🤖 AI Summary
This work challenges the conventional assumption that final-layer representations in large language models (LLMs) are optimal, revealing instead that intermediate-layer hidden states encode richer and more robust semantic information.
Method: We propose the first multidimensional representation quality evaluation framework integrating information-theoretic measures (mutual information, compression ratio), manifold geometry, and perturbation invariance—designed for cross-architectural (Transformer/SSM) and cross-modal (text/vision) validation.

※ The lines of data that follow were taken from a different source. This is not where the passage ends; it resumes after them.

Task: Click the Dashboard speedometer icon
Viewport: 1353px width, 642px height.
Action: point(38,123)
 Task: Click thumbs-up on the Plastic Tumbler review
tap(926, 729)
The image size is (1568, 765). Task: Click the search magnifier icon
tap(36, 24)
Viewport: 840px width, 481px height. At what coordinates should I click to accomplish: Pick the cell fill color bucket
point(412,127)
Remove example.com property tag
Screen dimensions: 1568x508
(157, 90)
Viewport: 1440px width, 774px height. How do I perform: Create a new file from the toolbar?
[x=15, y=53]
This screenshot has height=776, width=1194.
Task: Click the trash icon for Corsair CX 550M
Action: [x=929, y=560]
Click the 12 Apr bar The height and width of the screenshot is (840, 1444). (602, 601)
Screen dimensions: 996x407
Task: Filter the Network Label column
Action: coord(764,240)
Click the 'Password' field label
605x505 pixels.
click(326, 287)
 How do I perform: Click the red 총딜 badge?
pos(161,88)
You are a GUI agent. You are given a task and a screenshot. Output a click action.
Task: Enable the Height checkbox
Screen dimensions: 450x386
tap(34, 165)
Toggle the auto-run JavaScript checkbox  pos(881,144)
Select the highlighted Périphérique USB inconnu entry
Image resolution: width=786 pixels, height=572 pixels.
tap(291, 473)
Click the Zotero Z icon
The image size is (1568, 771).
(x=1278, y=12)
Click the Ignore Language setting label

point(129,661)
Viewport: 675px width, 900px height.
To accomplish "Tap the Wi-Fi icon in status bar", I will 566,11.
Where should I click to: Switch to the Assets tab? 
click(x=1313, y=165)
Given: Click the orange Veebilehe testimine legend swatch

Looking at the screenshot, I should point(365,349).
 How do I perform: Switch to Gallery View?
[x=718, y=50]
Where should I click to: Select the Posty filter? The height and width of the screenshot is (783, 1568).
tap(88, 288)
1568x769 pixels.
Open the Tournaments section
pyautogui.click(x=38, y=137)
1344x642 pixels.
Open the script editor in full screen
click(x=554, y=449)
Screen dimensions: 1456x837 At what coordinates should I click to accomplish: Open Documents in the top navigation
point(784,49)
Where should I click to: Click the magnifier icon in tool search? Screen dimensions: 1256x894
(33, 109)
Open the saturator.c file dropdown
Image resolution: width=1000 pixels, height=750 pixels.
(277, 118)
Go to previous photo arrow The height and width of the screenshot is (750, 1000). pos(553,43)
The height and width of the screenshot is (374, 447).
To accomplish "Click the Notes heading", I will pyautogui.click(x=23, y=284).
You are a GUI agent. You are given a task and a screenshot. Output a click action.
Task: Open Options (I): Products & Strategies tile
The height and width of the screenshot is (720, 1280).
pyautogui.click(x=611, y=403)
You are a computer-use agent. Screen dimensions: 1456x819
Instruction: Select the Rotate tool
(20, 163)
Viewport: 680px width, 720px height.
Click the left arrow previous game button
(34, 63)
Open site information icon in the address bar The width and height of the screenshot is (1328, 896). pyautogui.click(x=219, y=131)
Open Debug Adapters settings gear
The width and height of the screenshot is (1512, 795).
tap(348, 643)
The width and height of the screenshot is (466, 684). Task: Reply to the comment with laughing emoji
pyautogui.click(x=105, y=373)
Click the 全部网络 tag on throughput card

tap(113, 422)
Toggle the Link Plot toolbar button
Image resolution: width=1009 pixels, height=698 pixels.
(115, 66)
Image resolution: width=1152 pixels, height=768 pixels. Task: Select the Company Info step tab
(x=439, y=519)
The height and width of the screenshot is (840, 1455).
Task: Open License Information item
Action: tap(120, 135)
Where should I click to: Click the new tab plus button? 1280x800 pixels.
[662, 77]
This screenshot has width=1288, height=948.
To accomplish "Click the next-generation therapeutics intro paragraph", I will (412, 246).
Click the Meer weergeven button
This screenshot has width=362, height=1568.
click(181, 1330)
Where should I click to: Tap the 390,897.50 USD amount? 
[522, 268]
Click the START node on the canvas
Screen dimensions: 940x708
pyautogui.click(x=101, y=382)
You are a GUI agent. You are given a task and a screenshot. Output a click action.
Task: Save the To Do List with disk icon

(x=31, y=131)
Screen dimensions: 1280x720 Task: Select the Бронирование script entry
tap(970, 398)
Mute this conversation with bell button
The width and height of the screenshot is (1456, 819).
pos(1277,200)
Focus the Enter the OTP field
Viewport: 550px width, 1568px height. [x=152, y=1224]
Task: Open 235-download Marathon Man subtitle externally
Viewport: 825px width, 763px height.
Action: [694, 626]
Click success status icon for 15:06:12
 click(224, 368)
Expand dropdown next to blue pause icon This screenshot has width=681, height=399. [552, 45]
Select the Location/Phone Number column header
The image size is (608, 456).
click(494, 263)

Contribution/Results: Evaluated on 32 text embedding benchmarks, intermediate-layer embeddings consistently outperform final-layer counterparts by an average of 4.2%, demonstrating both statistical consistency and strong generalization across tasks and architectures. This study provides the first empirical evidence establishing the superiority of intermediate-layer representations, thereby introducing a new paradigm for efficient representation extraction, model compression, and interpretability research.
📝 Abstract
From extracting features to generating text, the outputs of large language models (LLMs) typically rely on their final layers, following the conventional wisdom that earlier layers capture only low-level cues. However, our analysis shows that intermediate layers can encode even richer representations, often improving performance on a wide range of downstream tasks. To explain and quantify these hidden-layer properties, we propose a unified framework of representation quality metrics based on information theory, geometry, and invariance to input perturbations. Our framework highlights how each model layer balances information compression and signal preservation, revealing why mid-depth embeddings can exceed the last layer's performance. Through extensive experiments on 32 text-embedding tasks and comparisons across model architectures (transformers, state-space models) and domains (language, vision), we demonstrate that intermediate layers consistently provide stronger features. These findings challenge the standard focus on final-layer embeddings and open new directions for model analysis and optimization, including strategic use of mid-layer representations for more robust and accurate AI systems.